:: WHAT THE TASK REQUIRES ::
When the string "computer" is part of a line in the data below, report the whole line.

SUPPLIED DATA below:

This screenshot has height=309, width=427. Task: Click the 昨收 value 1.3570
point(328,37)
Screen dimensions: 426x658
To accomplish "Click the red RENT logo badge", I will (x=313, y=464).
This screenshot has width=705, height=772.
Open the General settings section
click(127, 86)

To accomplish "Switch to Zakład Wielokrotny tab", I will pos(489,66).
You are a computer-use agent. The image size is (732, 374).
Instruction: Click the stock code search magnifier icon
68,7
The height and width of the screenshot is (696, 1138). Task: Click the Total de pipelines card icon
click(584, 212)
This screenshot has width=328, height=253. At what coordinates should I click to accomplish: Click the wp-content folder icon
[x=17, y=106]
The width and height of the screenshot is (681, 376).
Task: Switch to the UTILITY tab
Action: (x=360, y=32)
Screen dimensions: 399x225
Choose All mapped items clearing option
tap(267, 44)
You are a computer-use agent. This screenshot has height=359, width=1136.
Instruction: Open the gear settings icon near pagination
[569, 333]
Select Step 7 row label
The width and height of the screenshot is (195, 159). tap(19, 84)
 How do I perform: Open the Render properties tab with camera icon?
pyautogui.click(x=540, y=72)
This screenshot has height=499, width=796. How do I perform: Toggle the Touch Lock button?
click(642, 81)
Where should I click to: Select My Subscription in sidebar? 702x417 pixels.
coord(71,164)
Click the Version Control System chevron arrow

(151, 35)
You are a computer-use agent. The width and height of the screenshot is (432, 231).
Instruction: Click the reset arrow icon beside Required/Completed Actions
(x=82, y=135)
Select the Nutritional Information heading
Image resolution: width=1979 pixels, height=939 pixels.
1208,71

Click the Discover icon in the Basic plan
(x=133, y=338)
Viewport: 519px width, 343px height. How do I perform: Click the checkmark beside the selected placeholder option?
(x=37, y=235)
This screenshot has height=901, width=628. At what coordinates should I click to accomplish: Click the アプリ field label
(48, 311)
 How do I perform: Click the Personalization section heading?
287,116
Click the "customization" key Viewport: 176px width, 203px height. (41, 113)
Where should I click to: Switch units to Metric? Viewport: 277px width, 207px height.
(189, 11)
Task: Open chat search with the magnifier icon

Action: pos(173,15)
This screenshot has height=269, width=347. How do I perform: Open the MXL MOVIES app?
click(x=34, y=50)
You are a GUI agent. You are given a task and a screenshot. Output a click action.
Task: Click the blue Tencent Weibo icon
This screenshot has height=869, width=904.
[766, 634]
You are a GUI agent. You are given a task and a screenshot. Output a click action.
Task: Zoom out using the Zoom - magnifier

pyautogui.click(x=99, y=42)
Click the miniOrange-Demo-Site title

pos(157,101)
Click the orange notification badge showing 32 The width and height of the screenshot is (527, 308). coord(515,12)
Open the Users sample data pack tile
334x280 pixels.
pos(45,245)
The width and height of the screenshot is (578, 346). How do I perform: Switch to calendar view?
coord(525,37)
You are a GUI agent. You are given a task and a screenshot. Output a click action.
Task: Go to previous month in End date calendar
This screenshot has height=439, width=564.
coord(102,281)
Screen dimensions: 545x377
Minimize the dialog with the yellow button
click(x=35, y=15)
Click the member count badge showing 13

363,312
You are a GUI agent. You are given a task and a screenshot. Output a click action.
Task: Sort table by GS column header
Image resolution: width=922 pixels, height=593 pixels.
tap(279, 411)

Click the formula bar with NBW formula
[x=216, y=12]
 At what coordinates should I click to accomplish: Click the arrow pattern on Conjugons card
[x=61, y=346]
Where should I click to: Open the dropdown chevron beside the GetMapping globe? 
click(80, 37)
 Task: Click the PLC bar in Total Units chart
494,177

End of SUPPLIED DATA.

:: THE ANSWER ::
You are a computer-use agent. The image size is (732, 374).
You are a computer-use agent. This screenshot has height=359, width=1136.
You are a computer-use agent. The width and height of the screenshot is (432, 231).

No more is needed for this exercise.